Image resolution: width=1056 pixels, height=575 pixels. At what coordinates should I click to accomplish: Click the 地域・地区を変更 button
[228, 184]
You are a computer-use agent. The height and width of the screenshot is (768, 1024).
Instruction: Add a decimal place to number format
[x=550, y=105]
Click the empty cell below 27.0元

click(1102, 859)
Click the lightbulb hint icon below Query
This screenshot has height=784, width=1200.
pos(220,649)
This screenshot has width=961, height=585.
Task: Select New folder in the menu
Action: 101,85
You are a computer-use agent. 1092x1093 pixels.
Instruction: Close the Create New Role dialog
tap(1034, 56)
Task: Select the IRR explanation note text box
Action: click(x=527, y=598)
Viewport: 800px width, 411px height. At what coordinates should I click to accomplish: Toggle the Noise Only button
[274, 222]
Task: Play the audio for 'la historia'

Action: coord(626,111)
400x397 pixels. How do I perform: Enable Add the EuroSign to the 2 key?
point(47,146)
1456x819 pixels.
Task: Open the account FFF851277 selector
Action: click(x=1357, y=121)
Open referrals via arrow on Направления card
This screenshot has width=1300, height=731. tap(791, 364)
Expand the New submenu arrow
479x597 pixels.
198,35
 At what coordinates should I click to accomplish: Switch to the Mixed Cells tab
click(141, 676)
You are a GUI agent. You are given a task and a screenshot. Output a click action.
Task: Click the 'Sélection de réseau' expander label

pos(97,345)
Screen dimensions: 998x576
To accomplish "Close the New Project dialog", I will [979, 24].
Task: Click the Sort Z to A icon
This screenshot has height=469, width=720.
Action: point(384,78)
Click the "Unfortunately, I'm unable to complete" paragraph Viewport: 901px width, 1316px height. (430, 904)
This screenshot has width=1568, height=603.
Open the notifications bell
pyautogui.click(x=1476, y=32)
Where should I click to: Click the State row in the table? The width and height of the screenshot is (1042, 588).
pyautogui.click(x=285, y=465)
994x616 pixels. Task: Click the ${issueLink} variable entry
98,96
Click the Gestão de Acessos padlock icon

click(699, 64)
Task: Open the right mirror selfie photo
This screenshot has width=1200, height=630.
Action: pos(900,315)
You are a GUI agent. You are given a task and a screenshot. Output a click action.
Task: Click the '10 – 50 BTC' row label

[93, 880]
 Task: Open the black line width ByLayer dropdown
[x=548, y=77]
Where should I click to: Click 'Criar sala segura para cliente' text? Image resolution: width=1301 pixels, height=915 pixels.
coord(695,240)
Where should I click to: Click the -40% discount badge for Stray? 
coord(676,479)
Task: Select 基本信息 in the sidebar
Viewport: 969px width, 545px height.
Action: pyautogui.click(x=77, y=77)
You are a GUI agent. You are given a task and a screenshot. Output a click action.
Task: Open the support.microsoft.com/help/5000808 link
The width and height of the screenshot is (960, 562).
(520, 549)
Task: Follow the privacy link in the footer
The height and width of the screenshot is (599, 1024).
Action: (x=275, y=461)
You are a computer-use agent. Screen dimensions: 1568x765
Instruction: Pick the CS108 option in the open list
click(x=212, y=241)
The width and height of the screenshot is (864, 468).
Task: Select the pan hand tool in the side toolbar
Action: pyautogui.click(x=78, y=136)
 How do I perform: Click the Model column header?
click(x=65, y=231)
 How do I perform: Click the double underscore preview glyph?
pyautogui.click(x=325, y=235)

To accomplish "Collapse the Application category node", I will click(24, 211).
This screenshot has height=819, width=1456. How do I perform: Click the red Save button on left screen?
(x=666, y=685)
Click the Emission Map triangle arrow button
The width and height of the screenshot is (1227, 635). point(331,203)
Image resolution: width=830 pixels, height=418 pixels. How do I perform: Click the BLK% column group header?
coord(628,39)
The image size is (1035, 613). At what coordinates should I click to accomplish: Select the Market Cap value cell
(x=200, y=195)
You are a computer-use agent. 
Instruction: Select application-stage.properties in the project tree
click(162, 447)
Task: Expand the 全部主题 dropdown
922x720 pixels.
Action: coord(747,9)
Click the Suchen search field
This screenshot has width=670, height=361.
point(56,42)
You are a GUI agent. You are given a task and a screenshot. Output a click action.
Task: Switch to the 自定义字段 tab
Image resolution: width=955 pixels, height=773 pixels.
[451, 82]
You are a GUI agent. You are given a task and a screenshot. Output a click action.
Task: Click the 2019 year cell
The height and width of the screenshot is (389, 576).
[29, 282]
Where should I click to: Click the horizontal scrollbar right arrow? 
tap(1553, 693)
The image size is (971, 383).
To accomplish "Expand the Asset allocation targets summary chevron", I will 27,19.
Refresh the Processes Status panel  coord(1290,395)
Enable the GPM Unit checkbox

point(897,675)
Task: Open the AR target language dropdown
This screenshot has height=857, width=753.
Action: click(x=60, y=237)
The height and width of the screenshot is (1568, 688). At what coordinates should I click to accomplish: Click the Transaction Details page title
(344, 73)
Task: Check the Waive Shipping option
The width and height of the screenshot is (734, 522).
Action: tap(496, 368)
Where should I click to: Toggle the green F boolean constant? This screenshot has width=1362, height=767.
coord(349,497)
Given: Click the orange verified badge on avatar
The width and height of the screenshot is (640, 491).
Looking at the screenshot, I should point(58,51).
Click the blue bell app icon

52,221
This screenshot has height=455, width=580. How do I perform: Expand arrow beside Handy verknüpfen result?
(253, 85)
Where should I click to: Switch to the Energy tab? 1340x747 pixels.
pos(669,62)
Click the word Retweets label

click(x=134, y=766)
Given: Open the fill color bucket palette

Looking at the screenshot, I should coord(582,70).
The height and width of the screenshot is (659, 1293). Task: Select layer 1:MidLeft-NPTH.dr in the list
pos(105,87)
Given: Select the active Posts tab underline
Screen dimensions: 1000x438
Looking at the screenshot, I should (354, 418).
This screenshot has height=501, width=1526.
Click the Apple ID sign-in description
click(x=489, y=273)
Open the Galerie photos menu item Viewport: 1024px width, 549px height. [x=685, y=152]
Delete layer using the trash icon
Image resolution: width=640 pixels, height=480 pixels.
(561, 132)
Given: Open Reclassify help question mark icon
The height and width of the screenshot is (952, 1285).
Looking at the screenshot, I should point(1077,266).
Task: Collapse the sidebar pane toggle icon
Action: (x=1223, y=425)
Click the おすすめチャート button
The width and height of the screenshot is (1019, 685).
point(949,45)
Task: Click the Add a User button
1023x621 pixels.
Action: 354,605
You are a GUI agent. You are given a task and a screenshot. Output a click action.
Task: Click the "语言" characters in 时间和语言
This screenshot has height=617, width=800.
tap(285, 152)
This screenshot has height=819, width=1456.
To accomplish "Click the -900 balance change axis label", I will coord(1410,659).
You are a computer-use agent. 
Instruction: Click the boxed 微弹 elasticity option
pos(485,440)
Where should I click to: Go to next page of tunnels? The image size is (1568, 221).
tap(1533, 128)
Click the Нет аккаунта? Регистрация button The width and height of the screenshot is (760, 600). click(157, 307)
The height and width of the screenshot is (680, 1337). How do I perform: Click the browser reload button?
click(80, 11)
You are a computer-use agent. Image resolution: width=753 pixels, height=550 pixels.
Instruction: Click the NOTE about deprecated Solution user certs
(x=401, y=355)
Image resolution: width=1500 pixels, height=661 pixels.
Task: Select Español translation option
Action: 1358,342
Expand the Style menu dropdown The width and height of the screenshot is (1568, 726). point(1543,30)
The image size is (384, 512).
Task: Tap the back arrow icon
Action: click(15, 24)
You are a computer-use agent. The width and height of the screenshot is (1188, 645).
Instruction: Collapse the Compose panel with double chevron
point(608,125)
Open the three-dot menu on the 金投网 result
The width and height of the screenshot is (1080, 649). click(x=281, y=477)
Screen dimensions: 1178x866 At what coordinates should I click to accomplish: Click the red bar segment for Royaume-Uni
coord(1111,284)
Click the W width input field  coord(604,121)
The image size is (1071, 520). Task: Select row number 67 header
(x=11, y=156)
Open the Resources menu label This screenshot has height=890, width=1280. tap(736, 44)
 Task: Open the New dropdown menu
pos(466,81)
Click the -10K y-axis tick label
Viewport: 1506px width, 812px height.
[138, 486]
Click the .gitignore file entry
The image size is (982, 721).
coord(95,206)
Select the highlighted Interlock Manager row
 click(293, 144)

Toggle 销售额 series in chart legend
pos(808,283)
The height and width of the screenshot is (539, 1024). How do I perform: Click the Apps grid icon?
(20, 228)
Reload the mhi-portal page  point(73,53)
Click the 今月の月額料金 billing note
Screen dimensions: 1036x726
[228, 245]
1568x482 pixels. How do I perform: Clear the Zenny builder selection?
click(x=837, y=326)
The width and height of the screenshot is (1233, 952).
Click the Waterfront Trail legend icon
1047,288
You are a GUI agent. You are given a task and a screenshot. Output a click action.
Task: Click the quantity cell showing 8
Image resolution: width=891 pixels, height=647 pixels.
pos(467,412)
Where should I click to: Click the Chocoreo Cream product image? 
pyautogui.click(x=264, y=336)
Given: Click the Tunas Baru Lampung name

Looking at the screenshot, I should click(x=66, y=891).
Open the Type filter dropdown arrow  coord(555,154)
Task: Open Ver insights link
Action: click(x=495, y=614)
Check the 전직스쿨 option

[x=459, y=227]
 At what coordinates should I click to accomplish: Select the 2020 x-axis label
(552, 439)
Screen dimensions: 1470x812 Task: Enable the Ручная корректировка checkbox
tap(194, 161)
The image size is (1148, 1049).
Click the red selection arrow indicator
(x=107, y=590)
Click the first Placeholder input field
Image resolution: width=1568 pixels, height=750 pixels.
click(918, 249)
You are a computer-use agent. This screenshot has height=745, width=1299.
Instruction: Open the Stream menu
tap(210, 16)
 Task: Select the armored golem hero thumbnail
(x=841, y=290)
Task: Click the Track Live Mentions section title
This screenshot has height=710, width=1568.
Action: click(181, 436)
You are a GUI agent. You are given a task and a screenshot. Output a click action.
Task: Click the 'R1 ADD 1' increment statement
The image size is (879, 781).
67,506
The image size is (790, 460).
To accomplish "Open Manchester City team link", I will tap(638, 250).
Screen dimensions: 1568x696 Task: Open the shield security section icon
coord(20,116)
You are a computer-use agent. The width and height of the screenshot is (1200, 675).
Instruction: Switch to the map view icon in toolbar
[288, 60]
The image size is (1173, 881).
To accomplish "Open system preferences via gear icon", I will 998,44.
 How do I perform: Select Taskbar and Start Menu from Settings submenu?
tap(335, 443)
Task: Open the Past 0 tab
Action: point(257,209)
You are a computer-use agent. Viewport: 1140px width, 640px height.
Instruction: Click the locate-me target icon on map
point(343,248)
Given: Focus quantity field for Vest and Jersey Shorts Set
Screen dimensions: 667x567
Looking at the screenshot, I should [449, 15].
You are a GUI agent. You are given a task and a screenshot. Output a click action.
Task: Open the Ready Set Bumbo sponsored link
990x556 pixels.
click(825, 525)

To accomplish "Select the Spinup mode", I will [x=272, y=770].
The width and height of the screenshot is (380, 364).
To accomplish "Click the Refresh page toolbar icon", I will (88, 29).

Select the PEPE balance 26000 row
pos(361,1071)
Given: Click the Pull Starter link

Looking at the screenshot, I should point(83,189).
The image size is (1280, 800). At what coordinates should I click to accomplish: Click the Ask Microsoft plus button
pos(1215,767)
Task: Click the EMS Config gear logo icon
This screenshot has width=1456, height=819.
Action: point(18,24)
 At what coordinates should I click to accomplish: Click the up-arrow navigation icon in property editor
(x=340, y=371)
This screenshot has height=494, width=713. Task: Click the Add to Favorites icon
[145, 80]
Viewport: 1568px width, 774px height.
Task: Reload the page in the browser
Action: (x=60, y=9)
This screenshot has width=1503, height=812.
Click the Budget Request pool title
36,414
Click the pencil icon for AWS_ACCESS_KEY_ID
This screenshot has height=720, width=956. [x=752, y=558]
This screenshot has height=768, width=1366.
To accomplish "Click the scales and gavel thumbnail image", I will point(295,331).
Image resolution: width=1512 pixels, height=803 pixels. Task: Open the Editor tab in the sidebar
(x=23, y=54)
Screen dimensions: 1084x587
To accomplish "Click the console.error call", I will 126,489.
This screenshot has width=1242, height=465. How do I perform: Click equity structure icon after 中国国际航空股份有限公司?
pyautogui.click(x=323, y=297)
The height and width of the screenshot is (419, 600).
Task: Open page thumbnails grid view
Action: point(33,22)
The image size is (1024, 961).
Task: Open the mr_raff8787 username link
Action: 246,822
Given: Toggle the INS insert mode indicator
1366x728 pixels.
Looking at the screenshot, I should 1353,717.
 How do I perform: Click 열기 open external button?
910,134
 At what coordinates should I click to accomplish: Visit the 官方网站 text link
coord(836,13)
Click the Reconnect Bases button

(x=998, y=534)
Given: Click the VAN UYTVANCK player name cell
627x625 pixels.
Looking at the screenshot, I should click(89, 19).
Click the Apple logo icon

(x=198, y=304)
..........
* _What to work on_: Filter the entries by the string "computer" and copy each matching line.

* _Exercise output_:
You are a computer-use agent. The height and width of the screenshot is (768, 1024).
You are a computer-use agent. 1092x1093 pixels.
You are a computer-use agent. Screen dimensions: 1568x765
You are a computer-use agent. 
You are a computer-use agent. 
You are a computer-use agent. Image resolution: width=753 pixels, height=550 pixels.
You are a computer-use agent. The width and height of the screenshot is (1188, 645).
You are a computer-use agent. This screenshot has height=745, width=1299.
You are a computer-use agent. The width and height of the screenshot is (1200, 675).
You are a computer-use agent. Viewport: 1140px width, 640px height.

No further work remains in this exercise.